Outlets including AP reported on the corresponding raid – which saw more than 200 police officers storm Stand News offices – as well as the other associated arrests. (A Facebook post on the verified account of Denise Ho said that she had been arrested at home, with police confiscating the Canadian citizen’s passport and other documents, per CNN.) Additionally, the news website’s staff confirmed the development (and their platform’s permanent shutdown) in a message today.
Published on the Stand News homepage, the post acknowledges at the outset that law enforcement had “arrested a number of senior and former senior personnel of the company,” “took away many people to assist in the investigation,” and “seized a number of computers and some documents.”
Consequently, the seven-year-old pro-democracy news service will “cease to operate immediately,” with the editor-in-chief having resigned and other staff having “been immediately dismissed,” according to the text.
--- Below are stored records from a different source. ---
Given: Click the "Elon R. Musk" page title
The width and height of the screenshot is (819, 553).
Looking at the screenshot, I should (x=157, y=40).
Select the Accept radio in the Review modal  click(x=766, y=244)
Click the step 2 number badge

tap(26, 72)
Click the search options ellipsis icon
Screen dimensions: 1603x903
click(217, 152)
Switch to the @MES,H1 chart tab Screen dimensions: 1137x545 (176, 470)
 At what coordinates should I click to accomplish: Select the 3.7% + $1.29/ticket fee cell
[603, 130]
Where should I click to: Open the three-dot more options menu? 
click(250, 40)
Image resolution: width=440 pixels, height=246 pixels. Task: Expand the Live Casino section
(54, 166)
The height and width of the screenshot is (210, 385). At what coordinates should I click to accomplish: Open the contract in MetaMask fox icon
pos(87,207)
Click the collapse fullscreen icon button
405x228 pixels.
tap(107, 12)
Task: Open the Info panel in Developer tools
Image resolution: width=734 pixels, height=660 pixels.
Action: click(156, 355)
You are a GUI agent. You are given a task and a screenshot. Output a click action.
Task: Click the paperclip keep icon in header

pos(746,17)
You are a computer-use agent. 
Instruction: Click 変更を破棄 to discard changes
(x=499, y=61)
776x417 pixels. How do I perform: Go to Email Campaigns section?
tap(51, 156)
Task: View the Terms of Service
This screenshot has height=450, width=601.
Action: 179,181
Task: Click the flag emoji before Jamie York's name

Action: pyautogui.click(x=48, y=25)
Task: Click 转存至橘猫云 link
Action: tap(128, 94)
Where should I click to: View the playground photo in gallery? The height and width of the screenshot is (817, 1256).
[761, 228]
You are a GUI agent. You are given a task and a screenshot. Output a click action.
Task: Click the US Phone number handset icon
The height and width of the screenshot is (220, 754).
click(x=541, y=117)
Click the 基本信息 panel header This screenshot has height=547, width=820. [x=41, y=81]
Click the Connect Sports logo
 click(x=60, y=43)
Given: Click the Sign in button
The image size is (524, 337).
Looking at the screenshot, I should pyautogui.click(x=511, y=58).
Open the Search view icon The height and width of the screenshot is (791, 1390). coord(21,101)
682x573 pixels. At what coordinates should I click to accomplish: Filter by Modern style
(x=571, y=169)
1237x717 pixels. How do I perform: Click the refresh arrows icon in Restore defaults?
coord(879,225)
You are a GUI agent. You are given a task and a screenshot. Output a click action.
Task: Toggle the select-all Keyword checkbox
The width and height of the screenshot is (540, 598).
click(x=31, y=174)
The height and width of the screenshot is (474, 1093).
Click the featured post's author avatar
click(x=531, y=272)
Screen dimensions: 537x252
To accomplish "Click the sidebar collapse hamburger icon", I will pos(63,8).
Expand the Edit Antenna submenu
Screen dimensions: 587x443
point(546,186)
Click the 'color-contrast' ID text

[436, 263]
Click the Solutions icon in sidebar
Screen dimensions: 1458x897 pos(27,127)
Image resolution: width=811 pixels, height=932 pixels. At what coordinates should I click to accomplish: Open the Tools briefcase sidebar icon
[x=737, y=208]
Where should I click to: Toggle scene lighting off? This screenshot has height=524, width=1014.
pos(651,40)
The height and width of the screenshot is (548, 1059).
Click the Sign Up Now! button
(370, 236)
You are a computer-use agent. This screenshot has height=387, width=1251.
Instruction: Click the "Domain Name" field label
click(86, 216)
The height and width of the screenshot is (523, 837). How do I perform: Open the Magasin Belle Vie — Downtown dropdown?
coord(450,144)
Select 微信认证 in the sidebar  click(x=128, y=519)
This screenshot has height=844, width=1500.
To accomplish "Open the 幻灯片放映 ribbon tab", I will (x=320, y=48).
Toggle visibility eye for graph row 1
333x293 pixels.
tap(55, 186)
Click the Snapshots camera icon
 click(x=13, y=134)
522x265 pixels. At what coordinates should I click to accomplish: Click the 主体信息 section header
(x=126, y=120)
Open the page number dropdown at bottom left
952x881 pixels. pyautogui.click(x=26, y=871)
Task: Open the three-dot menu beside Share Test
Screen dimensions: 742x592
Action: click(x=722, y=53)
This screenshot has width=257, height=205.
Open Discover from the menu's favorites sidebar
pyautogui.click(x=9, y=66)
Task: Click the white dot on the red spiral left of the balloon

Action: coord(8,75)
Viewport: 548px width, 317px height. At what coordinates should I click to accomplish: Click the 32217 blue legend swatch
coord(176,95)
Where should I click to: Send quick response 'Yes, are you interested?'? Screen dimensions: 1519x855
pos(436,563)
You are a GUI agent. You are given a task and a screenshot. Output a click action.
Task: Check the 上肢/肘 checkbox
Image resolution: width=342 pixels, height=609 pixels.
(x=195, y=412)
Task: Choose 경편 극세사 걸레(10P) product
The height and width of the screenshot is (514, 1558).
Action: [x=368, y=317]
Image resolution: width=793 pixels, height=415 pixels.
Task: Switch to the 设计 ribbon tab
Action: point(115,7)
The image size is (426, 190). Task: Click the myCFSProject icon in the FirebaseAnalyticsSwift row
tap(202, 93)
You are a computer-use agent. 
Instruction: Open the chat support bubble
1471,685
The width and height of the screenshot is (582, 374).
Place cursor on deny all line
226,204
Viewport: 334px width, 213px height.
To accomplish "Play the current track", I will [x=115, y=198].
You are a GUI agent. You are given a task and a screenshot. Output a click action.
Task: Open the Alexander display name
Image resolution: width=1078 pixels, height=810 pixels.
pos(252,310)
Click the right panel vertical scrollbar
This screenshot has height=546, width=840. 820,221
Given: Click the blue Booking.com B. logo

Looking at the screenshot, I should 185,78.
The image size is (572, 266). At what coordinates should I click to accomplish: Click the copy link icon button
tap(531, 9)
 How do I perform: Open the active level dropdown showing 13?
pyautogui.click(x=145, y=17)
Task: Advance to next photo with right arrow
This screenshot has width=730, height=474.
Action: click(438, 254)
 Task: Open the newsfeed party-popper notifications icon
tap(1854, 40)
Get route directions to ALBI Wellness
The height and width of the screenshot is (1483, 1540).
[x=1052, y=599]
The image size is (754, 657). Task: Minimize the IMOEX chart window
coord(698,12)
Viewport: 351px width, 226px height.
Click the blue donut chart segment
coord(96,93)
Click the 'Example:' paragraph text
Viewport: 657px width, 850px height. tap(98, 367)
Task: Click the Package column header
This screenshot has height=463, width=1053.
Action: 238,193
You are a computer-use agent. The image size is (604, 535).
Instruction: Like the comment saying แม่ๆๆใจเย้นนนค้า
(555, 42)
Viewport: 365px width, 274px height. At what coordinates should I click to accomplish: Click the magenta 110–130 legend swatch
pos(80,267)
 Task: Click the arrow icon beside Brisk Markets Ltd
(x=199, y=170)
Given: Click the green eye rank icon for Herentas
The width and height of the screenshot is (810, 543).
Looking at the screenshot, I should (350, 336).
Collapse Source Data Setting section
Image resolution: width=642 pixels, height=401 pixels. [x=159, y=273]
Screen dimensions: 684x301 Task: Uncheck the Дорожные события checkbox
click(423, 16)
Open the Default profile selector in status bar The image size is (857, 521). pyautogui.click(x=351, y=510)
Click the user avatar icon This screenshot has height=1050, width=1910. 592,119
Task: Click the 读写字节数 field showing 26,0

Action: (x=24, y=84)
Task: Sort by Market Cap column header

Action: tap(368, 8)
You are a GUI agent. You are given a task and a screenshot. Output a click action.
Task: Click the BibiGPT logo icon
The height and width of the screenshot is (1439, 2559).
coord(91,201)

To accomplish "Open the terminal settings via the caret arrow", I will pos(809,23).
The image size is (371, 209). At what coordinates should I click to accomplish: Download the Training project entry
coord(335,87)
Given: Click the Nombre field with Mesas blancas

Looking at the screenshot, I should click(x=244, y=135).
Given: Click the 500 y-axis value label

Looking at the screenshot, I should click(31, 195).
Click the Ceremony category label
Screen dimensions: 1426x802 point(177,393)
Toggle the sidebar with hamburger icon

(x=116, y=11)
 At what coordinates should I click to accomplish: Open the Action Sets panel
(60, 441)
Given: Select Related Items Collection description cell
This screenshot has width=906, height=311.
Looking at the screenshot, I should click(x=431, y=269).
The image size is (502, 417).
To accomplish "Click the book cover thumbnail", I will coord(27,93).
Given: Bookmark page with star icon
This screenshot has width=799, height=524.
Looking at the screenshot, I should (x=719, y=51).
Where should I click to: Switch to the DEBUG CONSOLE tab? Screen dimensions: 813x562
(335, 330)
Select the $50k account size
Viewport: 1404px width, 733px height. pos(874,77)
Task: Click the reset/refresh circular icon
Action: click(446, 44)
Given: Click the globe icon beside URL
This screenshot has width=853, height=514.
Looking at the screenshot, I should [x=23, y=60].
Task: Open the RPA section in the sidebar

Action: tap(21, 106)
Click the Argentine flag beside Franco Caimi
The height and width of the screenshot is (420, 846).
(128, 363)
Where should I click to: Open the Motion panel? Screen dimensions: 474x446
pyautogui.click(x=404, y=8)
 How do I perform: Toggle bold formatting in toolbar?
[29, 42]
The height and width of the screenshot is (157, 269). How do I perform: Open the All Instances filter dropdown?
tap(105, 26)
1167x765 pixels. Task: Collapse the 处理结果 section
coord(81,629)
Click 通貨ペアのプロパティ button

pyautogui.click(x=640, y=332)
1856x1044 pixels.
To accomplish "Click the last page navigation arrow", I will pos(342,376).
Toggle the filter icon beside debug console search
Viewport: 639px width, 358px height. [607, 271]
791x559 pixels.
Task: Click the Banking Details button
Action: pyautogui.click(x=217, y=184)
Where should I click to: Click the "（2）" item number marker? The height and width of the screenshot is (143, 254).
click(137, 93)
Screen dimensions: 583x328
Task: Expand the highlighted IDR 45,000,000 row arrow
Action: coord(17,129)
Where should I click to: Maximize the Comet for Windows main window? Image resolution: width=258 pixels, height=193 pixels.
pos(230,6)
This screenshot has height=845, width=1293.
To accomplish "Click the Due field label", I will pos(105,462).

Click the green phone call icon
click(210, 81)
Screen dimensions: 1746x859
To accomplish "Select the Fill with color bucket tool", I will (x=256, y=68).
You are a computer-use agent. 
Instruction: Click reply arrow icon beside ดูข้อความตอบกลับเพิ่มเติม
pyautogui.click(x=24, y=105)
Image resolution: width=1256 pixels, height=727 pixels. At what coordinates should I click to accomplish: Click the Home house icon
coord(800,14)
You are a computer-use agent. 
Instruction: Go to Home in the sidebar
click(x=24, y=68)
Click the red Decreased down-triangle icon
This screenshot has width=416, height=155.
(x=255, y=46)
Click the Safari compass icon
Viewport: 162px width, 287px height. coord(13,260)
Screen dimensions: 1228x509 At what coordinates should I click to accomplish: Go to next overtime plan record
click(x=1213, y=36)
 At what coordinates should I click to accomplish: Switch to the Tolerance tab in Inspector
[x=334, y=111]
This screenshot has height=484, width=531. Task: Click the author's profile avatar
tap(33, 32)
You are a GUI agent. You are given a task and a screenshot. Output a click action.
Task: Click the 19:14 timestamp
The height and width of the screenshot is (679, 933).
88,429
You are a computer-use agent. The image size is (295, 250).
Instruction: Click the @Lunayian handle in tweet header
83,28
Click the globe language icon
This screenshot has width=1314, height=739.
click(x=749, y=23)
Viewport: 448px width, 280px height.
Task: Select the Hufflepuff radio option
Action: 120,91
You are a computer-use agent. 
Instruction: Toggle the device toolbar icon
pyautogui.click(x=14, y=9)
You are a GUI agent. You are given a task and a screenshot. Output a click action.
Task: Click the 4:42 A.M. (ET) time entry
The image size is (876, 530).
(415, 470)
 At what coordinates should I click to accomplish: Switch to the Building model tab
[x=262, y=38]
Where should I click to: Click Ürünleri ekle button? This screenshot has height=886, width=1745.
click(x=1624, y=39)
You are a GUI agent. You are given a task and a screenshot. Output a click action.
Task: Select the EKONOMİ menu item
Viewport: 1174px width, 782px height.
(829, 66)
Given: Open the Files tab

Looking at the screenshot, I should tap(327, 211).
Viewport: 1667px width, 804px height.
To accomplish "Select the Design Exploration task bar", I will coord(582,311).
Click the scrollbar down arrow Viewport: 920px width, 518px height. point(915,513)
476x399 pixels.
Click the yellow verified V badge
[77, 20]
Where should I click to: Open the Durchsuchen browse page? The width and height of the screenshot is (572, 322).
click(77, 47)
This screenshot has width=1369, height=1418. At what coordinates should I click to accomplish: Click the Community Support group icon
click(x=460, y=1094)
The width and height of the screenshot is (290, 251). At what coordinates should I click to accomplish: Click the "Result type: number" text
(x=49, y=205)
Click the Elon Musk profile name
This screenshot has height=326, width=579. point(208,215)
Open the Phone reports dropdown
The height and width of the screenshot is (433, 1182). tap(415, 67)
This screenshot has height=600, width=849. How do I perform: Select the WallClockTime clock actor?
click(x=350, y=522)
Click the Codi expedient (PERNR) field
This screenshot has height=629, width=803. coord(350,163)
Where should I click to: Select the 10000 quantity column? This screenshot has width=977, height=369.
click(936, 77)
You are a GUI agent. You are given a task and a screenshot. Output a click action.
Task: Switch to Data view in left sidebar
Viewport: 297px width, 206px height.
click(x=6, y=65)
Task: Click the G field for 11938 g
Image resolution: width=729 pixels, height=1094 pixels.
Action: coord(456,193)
The message closes by reiterating its authors’ commitment “to protecting the core values of Hong Kong such as democracy, human rights, freedom, rule of law and justice.”
Denise Ho – a longtime democracy advocate whose music has been banned in China – was among the “number of senior and former senior personnel” who were arrested in this latest free-speech crackdown, as mentioned.
A former Stand News board member, the What Really Matters artist and at least five others were specifically charged with “conspiracy to publish a seditious publication,” per AP.
The “crime” carries a maximum two-year prison sentence and roughly $641.50 (HKD 5,000) fine, and a message published on Ho’s official Facebook account yesterday evening encouraged fans not to worry about the democracy proponent’s wellbeing. At the time of this piece’s writing, the post had garnered nearly 6,000 supportive comments and over 73,000 likes.
Plus, more than a few activists and politicians are weighing in on the CCP’s newest assault upon basic rights via social-media posts of their own.
“The arrests of #StandNews staff & singer Denise Ho @hoccgoomusic are yet another example of the Beijing authorities’ crackdown on free speech in #HongKong,” wrote Taiwan President Tsai Ing-wen. “We in #Taiwan regret to see their detention & call on the international community to stand up for freedom & democracy in HK.”
“When free press is the focal point of human rights discussion this year, CCP keeps charging journalists and media that dare to challenge them and speak the truth,” penned Hong Kong activist Nathan Law, who now resides in London. “Among many others, the arrests of Denise Ho, Margaret Ng are prime examples. RELEASE THEM!”
“Canadian Denise Ho was arrested in Hong Kong for supporting an independent, free press,” authored Wellington-Halton Hills MP Michael Chong. “Her arrest, among 6, violates the 1984 Sino-British treaty. We can’t continue to turn a blind eye to Beijing’s egregious violations of international law.”
Denise Ho’s arrest represents one of many that the Chinese Communist Party has executed in the music industry (and broader entertainment space) in 2021. Notwithstanding these and other politically motivated human-rights abuses – as well as efforts to reign in conglomerates such as Tencent – certain of the Big Three record labels have continued to tout their strong relationship with CCP officials.